= Exercise description =
Swap "search field" for "search box" in all of the data below and rewrite it with everything else unchanged. Leave the pictures out.

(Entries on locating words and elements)
_ _ _ _ _ _ _

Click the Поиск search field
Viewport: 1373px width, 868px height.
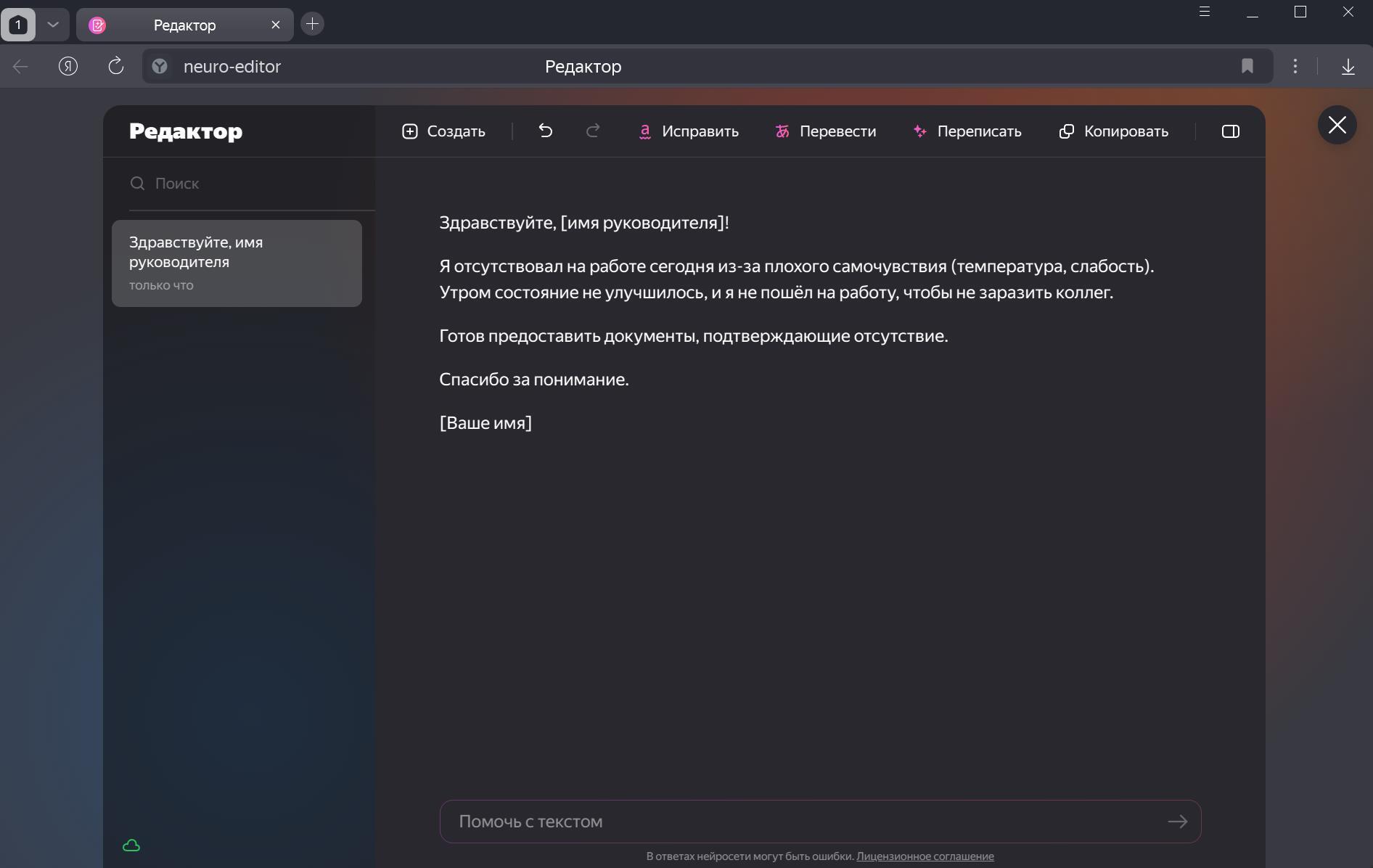click(x=247, y=184)
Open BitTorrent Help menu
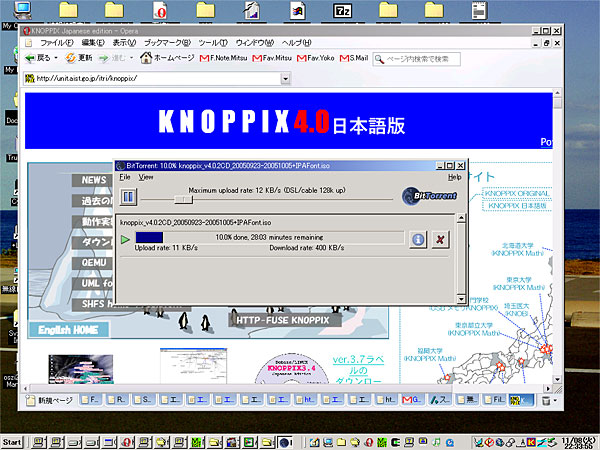The height and width of the screenshot is (450, 600). 455,176
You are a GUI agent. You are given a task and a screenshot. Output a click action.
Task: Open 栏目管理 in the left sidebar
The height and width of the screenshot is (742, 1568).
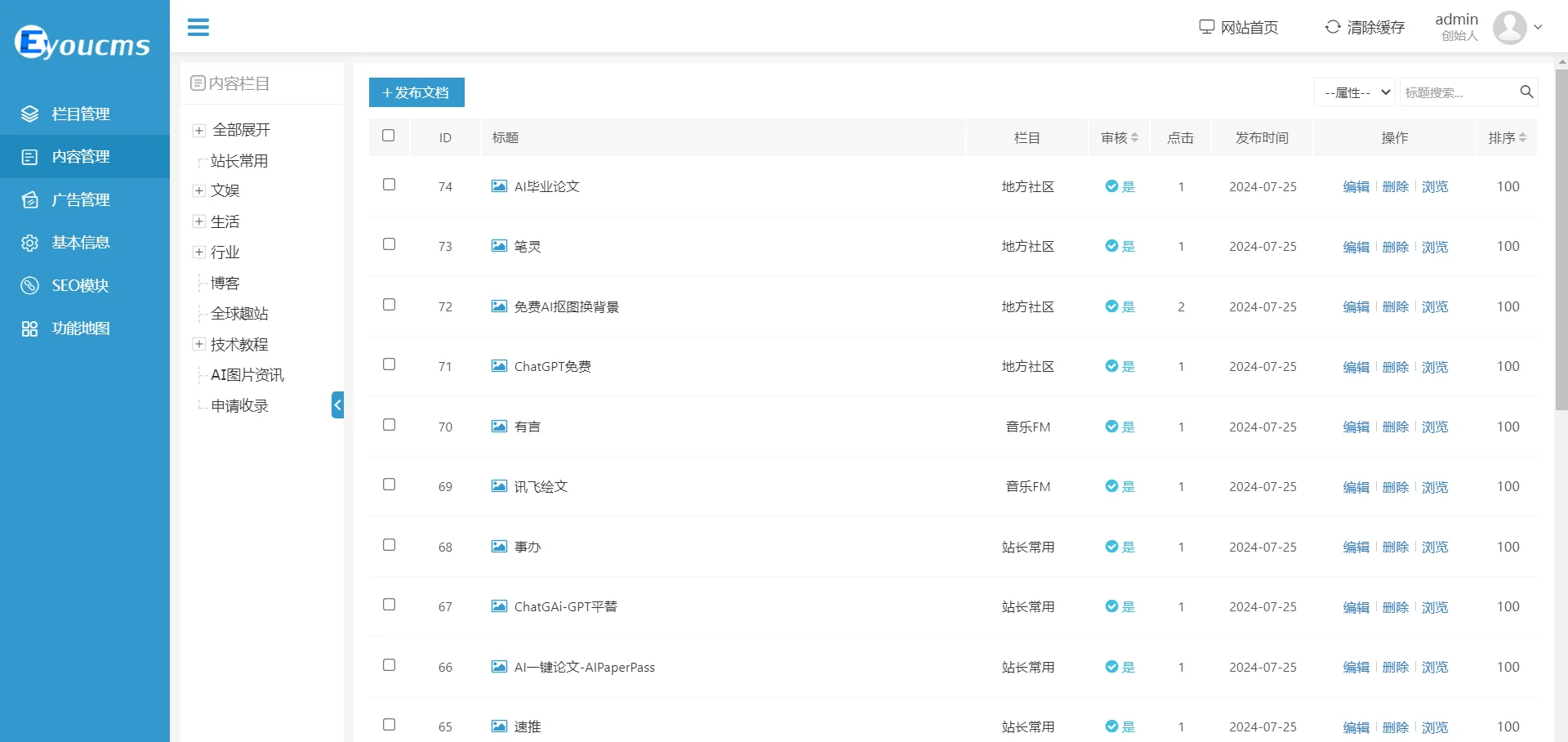[x=80, y=114]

_ _ _ _ _ _ _

= Written answer =
Click the Поиск search box
Viewport: 1373px width, 868px height.
click(x=247, y=184)
Open BitTorrent Help menu
The height and width of the screenshot is (450, 600). 455,176
You are a GUI agent. You are given a task and a screenshot. Output a click action.
Task: Open 栏目管理 in the left sidebar
The height and width of the screenshot is (742, 1568).
[x=80, y=114]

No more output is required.